» **BRIEF**: Among the records below, find each line containing the word "pixels" and copy it.

» **TASK INPUT**:
****************************************

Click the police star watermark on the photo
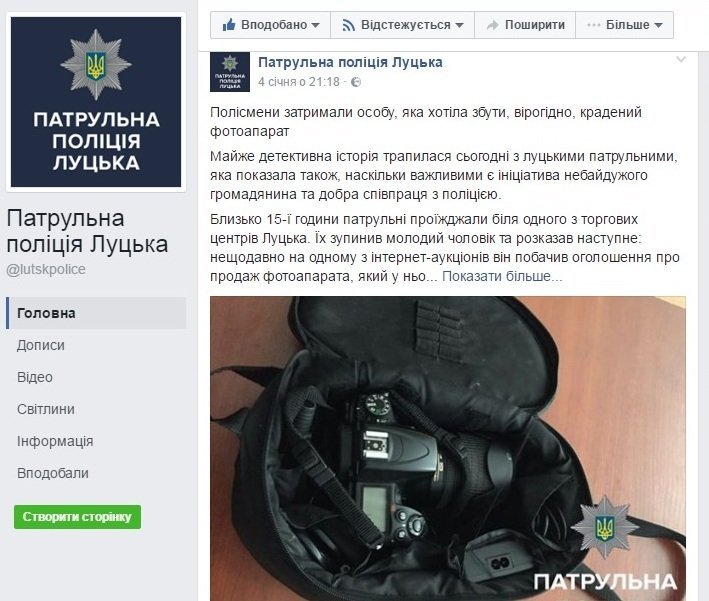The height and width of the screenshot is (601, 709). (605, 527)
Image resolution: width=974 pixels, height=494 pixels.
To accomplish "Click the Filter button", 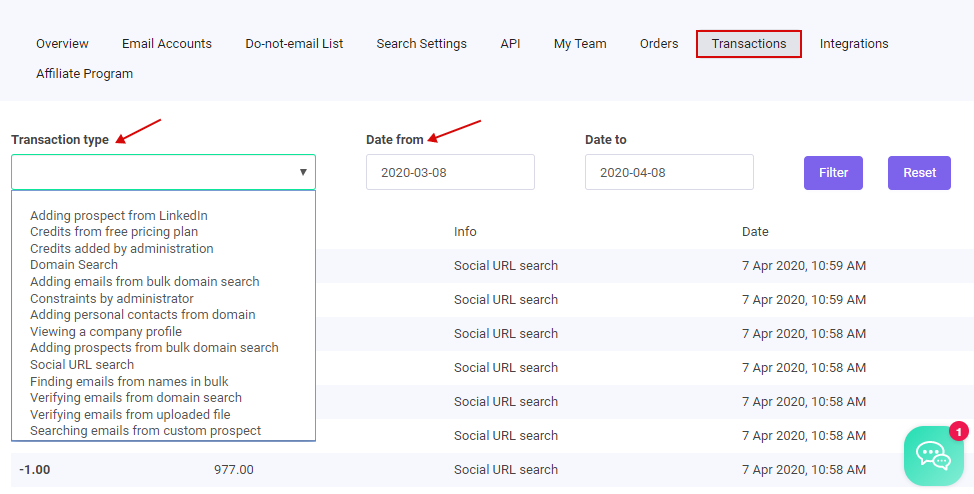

****************************************

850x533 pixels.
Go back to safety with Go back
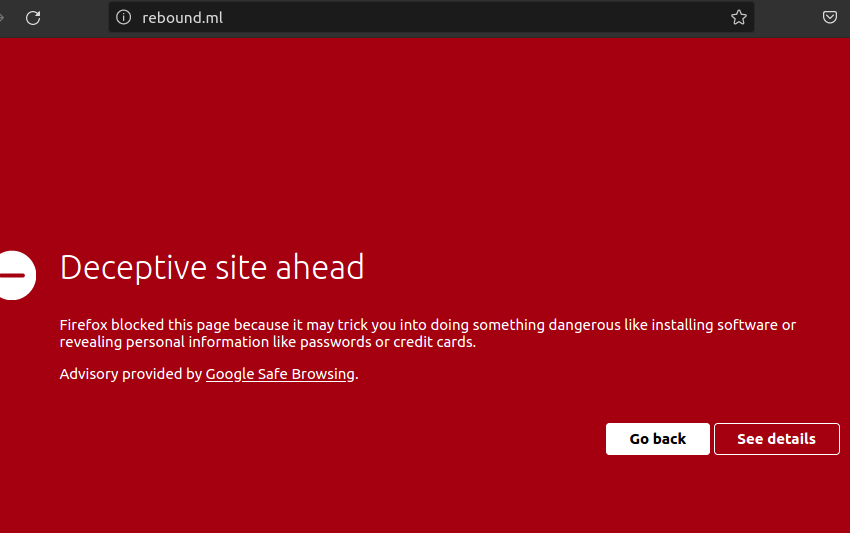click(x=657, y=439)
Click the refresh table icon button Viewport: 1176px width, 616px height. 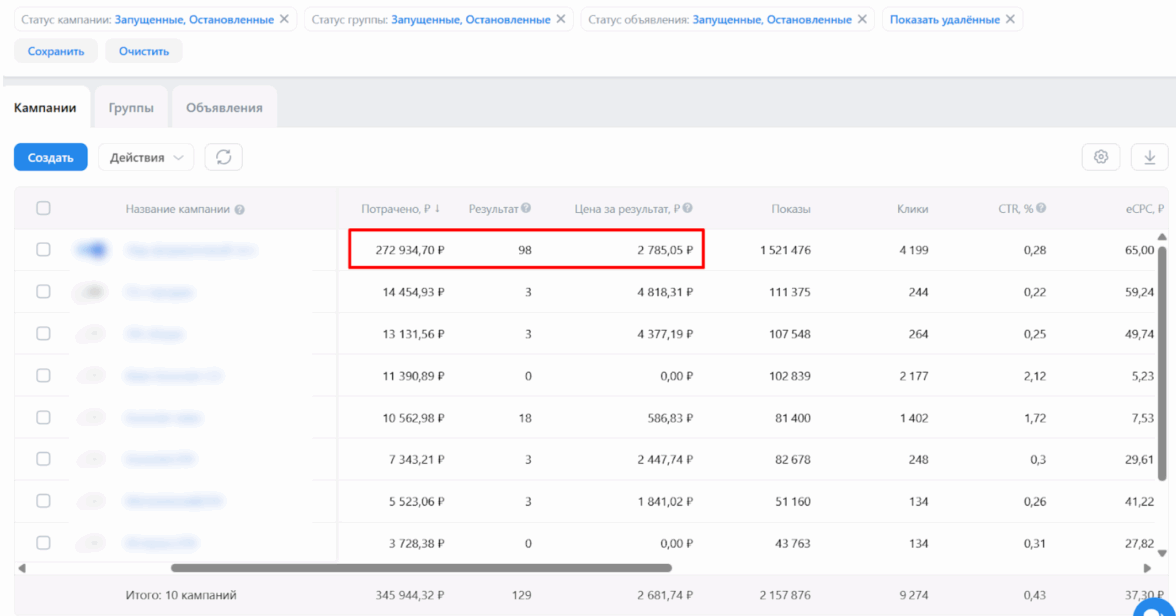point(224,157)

****************************************

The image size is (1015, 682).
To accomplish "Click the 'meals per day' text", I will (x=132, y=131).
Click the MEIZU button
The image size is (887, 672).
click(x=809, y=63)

****************************************

» **EXERCISE OUTPUT**:
Image resolution: width=974 pixels, height=494 pixels.
850x533 pixels.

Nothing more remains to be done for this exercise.